### Selected text
────────────────

35 Wall Decor Ideas To Inspire February 2, 2023 – Posted in: Decorating, Design – Tags: , ,

There’s one in every home, a blank wall that needs a little something something. You know, something to fill the blank space and add a bit of personality to your home. Creating a wall collage of pictures is an effortless and delightful way to take up that empty space on a large wall, making any room feel fully occupied. You can use your collage to display your interests, people you care about, or just images you enjoy.

From setting a room’s aesthetic to showcasing your own unique preference, a photo wall collage offers a way to integrate yourself into your home decor. Check out these impressive wall collage ideas below and tips and tricks on tackling this easy DIY project.

The first rule every homeowner needs to select the perfect wall art is this: select what you like. This is your chance to go wall-to-wall with the things you love. Spotlight family and friends, your hobbies or fascinations, or merely images that speak to you. Below, you can find information on picking your custom wall art, along with wall collage concepts for mixing and matching different sizes, textures, and materials.

Black and white photo wall gallery, baskets, acrylic coffee table, sisal rug and cowhide rug.
Photo Credit: Samantha Pynn

Find Your Starting Point

Do you have a painting, print, or photograph that you absolutely adore? If you have some cherished pieces in hand, you’re already off to a great start. If not, find something that speaks to you, something that captures how you want the rest of the room to feel, or even something that brings a smile to your face. Whatever you choose, this piece can be the anchor point that you can use as the basis for your new wall collage.

There are many different types of wall collages, and they can be categorized into the following:

  1. Photos-only wall collages
  2. Sayings, objects, and random “stuff”
  3. A mix of the above
Living room features an eclectic art gallery on a staircase wall and a round black coffee table with ivory boucle stools on a pink and black rug.

────────────────

### Available data
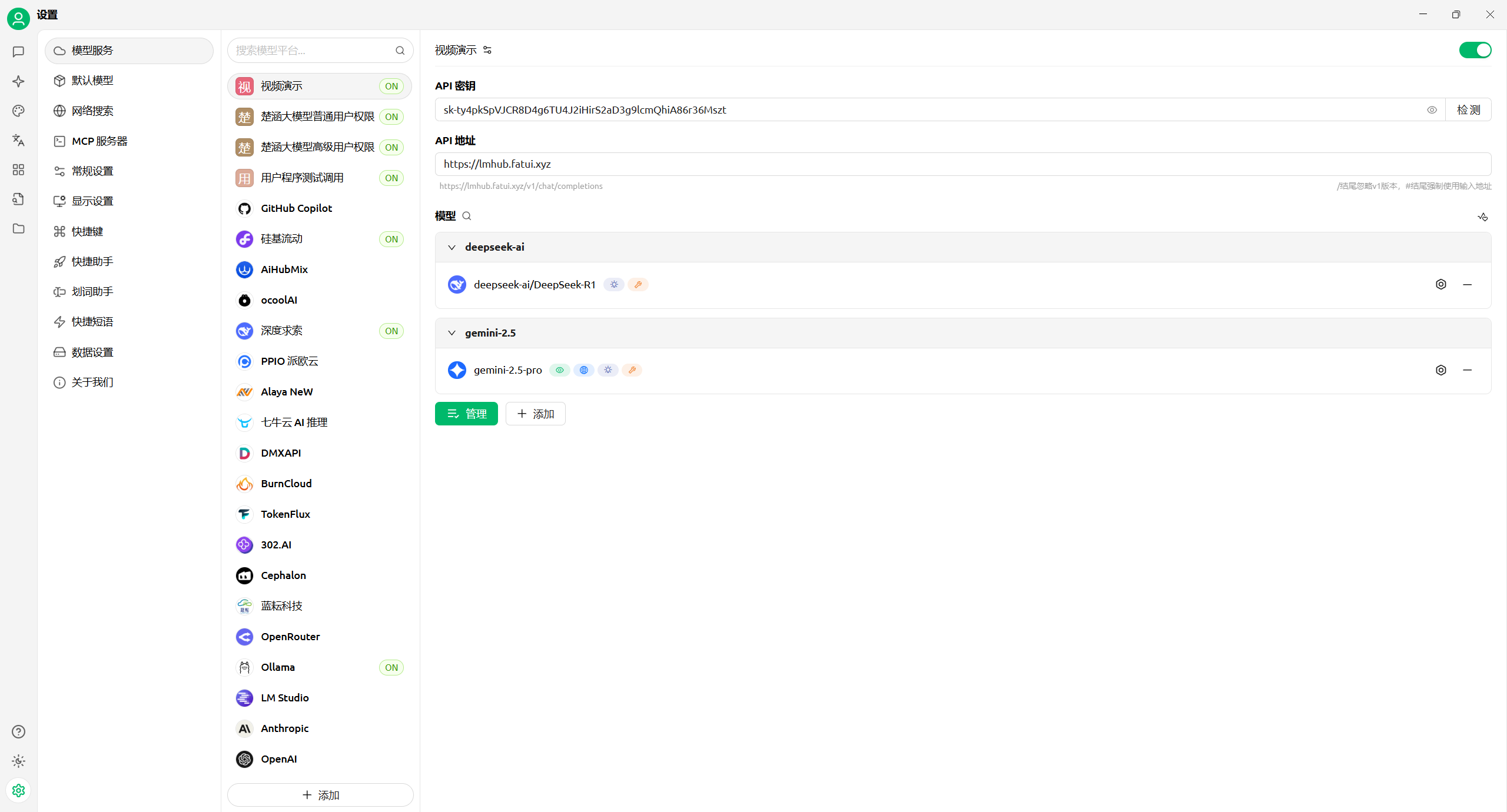The width and height of the screenshot is (1507, 812).
Task: Open settings gear for deepseek-ai/DeepSeek-R1
Action: tap(1440, 284)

────────────────

### What you are asked to do
Rewrite the wall decor article, starting at the words "There’s one in" and ending after "easy DIY project.", with each "collage" replaced by "montage". The material isn't needed here.

### Finished exercise
There’s one in every home, a blank wall that needs a little something something. You know, something to fill the blank space and add a bit of personality to your home. Creating a wall montage of pictures is an effortless and delightful way to take up that empty space on a large wall, making any room feel fully occupied. You can use your montage to display your interests, people you care about, or just images you enjoy.

From setting a room’s aesthetic to showcasing your own unique preference, a photo wall montage offers a way to integrate yourself into your home decor. Check out these impressive wall montage ideas below and tips and tricks on tackling this easy DIY project.